The compound adrenaline contains 56.79% C, 6.56% H, 28.37% O, and 8.28% N by mass. What is the empirical formula for adrenaline?
i worked the problem out and got C8O3N
but its not right..what did i do wrong?
(56.79/12.01) x 100
(6.56/1.01) x 100
(28.37/16) x 100
after, divide divide it by the smallest number you come up with.
thanks i forgot the H :)
Hehe. Your welcome.
Or you can repost your work and let us look for the error.
To determine the empirical formula for adrenaline, you need to find the simplest whole number ratio of the elements in the compound. Let's calculate the empirical formula step by step.

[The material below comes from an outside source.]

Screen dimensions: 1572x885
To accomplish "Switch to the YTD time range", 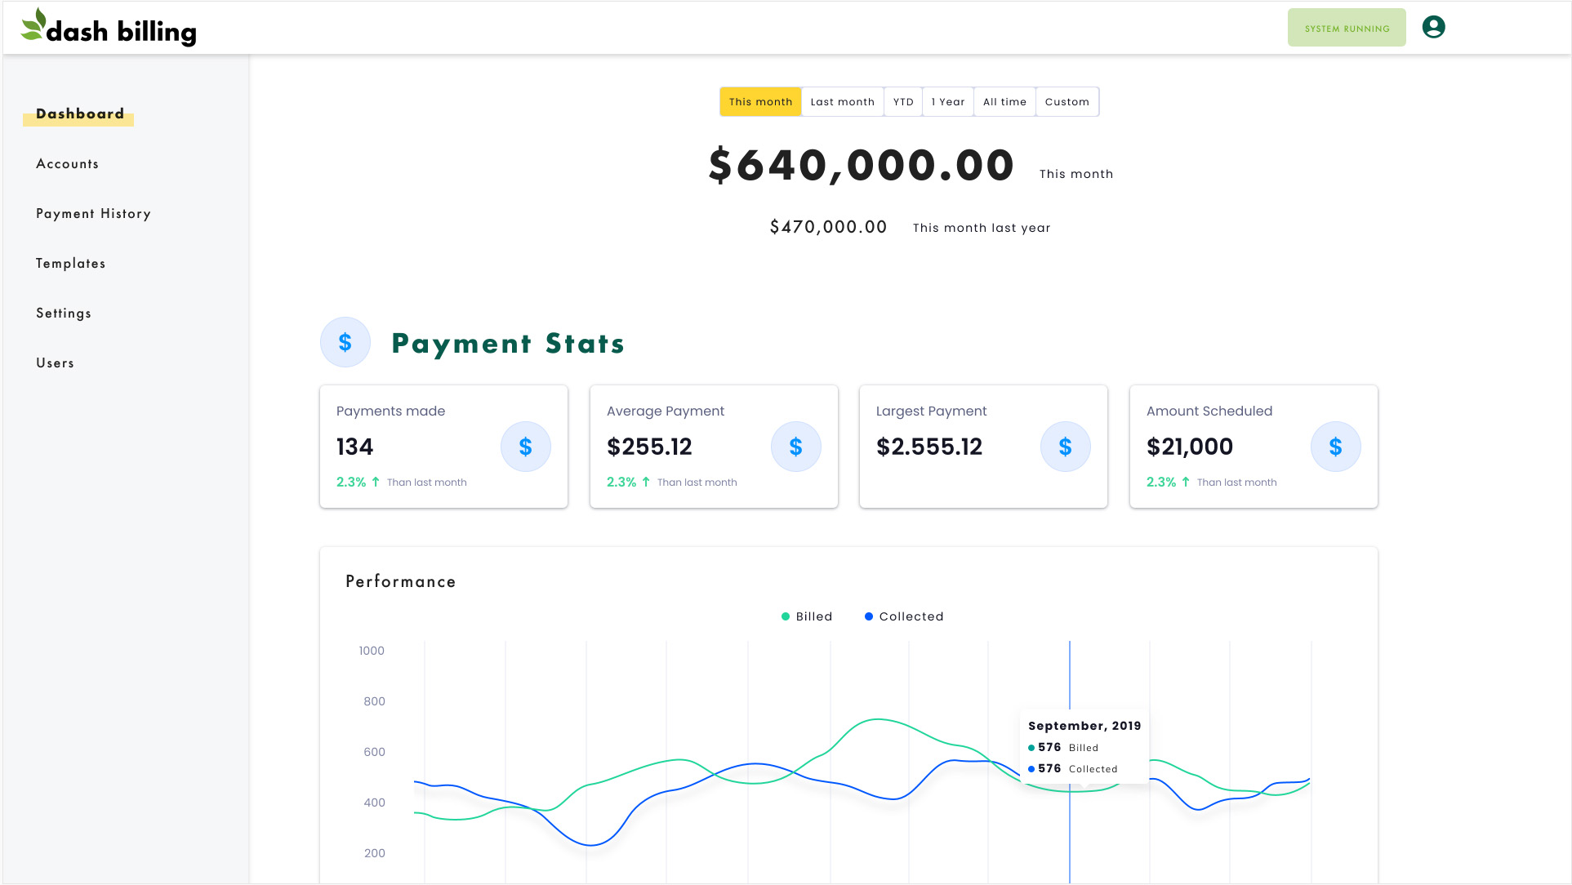I will (x=902, y=101).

1. Start with the given percentages of each element in the compound:
C = 56.79%
H = 6.56%
O = 28.37%
N = 8.28%
2. Convert the percentages to grams:
Assume you have a 100g sample of the compound, so you'll have:
C = 56.79g
H = 6.56g
O = 28.37g
N = 8.28g
3. Convert the masses to moles using the molar masses:
C: molar mass of carbon (C) = 12.01 g/mol
H: molar mass of hydrogen (H) = 1.008 g/mol
O: molar mass of oxygen (O) = 16.00 g/mol
N: molar mass of nitrogen (N) = 14.01 g/mol
C moles = 56.79g / 12.01 g/mol = 4.73 mol
H moles = 6.56g / 1.008 g/mol = 6.51 mol
O moles = 28.37g / 16.00 g/mol = 1.77 mol
N moles = 8.28g / 14.01 g/mol = 0.59 mol
4. Divide each number of moles by the smallest number of moles:
To simplify the ratio, divide all the moles by 0.59 (the smallest number of moles):
C moles / 0.59 = 4.73 mol / 0.59 = 8.02
H moles / 0.59 = 6.51 mol / 0.59 = 11.03
O moles / 0.59 = 1.77 mol / 0.59 = 3.00
N moles / 0.59 = 0.59 mol / 0.59 = 1.00
The simplified ratio is approximately:
C: 8
H: 11
O: 3
N: 1
Therefore, the empirical formula for adrenaline is C8H11NO3, which is different than the formula C8O3N you calculated.